Can anyone inform me as to what I've probably done wrong?

Upvotes: 0

Views: 115

Answers (1)

camickr
camickr

Reputation: 324118

It was suggested to me to attempt using the revalidate() method on the tile objects to fix the problem,

revalidate() is done when you add/remove a component from a panel. So the basic code is:

panel.add(...);
panel.revalidate();
panel.repaint();

This assumes you are using a proper layout manager. In your case I would guess a GridLayout.

As it stands now, "updating" the tiles actually makes the old Tile references point to a new Tile instance,

You can't just change the reference of a variable to point to a new Swing component. You need to actually add the component to the panel.
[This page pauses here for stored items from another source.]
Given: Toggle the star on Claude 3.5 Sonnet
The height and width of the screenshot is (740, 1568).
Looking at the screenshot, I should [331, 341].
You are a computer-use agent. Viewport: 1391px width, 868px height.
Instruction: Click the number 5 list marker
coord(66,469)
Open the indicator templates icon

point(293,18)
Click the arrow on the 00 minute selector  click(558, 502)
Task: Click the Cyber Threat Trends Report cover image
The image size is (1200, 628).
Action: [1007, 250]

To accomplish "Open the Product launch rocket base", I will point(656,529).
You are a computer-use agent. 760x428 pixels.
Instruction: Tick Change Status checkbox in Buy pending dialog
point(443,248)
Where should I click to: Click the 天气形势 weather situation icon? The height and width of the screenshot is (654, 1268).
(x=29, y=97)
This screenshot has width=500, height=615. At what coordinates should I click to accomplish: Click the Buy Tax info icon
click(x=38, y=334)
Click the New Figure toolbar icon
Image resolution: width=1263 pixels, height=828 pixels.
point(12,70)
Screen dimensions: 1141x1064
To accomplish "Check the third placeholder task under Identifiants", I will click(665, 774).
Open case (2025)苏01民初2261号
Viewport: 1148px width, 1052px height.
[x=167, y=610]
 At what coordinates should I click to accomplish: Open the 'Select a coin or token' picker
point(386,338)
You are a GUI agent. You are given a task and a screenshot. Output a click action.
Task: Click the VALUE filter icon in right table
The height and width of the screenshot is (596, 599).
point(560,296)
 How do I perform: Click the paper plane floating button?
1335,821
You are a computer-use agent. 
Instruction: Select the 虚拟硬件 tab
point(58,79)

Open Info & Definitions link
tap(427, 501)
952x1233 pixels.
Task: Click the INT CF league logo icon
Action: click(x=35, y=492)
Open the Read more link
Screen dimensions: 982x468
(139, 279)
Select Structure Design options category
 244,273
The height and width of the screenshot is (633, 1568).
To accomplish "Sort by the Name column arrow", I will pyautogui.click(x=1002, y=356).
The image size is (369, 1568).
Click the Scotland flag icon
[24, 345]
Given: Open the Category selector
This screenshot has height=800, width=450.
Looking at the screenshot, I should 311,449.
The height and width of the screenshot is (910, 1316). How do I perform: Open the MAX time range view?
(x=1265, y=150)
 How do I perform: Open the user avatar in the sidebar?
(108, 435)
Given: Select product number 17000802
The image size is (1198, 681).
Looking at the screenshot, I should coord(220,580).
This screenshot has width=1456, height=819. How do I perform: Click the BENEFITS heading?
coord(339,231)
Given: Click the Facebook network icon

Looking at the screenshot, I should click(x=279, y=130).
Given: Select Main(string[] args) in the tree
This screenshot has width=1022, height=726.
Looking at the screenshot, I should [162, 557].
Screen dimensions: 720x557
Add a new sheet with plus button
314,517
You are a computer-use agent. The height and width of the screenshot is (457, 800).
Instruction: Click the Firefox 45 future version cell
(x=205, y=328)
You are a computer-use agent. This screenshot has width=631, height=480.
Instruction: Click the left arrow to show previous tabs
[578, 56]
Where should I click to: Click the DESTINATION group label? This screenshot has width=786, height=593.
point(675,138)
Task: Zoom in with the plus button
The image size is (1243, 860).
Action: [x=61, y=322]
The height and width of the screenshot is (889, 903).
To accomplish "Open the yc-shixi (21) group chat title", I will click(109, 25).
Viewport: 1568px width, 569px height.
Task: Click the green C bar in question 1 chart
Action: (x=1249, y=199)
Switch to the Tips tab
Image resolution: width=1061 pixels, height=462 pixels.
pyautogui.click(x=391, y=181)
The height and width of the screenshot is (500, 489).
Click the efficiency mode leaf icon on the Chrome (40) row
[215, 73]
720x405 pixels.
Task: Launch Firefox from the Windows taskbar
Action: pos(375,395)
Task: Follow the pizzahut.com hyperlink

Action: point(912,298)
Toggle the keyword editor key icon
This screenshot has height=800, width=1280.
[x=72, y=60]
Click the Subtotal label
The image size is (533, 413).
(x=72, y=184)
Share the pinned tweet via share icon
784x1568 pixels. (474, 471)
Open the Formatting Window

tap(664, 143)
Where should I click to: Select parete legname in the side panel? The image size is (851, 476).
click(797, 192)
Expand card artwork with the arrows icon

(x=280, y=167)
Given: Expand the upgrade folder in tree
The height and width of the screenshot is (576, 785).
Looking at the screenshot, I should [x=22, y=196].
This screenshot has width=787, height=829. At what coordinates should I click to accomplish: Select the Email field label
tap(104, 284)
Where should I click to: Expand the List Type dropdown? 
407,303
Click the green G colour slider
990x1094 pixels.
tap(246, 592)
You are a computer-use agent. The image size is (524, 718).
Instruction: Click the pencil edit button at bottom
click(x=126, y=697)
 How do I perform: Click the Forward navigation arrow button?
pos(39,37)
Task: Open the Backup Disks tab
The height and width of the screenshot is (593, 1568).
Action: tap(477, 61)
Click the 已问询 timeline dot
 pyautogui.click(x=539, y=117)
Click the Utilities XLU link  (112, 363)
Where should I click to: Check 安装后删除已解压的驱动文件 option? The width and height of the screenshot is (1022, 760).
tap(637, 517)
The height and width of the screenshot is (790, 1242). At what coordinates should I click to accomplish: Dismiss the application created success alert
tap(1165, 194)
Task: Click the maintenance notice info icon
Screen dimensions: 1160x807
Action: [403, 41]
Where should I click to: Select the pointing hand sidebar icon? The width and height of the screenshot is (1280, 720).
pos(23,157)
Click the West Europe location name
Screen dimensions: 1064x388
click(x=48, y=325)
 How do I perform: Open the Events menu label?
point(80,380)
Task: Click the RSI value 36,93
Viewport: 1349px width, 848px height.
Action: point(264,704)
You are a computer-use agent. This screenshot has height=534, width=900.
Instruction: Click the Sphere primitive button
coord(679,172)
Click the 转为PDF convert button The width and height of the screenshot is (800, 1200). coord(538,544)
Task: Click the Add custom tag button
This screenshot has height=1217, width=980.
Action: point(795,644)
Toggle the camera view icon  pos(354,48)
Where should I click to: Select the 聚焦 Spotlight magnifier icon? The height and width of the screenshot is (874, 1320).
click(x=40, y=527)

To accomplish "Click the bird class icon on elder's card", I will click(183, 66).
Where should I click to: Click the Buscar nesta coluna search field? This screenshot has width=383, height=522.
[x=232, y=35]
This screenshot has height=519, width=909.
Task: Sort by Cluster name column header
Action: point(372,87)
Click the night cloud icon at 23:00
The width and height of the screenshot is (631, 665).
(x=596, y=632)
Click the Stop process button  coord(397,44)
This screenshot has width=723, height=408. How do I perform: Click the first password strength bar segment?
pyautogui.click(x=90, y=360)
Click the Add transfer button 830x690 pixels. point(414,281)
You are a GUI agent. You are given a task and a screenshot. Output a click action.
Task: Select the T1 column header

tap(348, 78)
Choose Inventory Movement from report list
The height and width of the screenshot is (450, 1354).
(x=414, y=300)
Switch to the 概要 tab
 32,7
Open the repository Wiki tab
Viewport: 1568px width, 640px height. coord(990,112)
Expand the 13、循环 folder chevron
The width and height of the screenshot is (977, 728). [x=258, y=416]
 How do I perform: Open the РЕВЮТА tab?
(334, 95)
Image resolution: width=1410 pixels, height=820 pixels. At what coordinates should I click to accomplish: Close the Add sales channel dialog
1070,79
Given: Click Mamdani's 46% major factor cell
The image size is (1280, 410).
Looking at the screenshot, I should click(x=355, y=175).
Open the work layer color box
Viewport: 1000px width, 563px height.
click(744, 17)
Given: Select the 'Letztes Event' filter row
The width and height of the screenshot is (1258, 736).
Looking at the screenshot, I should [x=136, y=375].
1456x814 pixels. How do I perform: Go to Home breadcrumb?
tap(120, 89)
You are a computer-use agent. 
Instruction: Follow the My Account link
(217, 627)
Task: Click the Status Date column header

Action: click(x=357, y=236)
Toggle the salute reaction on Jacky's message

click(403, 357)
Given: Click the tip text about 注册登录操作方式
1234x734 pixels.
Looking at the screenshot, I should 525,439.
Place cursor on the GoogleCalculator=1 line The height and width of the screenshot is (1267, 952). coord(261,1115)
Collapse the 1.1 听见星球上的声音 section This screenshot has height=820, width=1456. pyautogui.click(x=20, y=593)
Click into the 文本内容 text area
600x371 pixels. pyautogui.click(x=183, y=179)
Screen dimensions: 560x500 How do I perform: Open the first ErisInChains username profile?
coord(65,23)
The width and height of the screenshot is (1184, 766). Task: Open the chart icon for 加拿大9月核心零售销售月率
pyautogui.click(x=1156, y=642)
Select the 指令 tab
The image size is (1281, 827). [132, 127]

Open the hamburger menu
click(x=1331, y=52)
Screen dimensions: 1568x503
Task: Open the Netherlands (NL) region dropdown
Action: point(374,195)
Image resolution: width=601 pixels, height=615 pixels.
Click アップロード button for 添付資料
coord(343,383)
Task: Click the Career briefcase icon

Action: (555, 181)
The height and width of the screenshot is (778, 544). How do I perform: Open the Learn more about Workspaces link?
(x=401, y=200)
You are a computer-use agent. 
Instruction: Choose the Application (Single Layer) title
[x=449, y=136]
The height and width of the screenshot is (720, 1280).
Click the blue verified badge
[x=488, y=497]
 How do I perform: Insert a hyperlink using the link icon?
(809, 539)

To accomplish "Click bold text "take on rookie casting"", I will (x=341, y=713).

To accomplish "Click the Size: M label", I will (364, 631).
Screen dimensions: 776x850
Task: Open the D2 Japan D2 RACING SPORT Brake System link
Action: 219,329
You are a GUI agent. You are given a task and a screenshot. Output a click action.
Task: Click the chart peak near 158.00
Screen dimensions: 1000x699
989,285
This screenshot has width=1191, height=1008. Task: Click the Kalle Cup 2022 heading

So in your case because your are using a grid, I would guess you need to remove the component at the current point on the grid and then add another component at that point.

That is a lot of work. Since you say your components basically just contain an image, an easier approach is to probably create a changeImage(...) image and then invoke repaint() from within that method and the component will repaint itself and you don't need to worry about creating new components and adding them to the panel.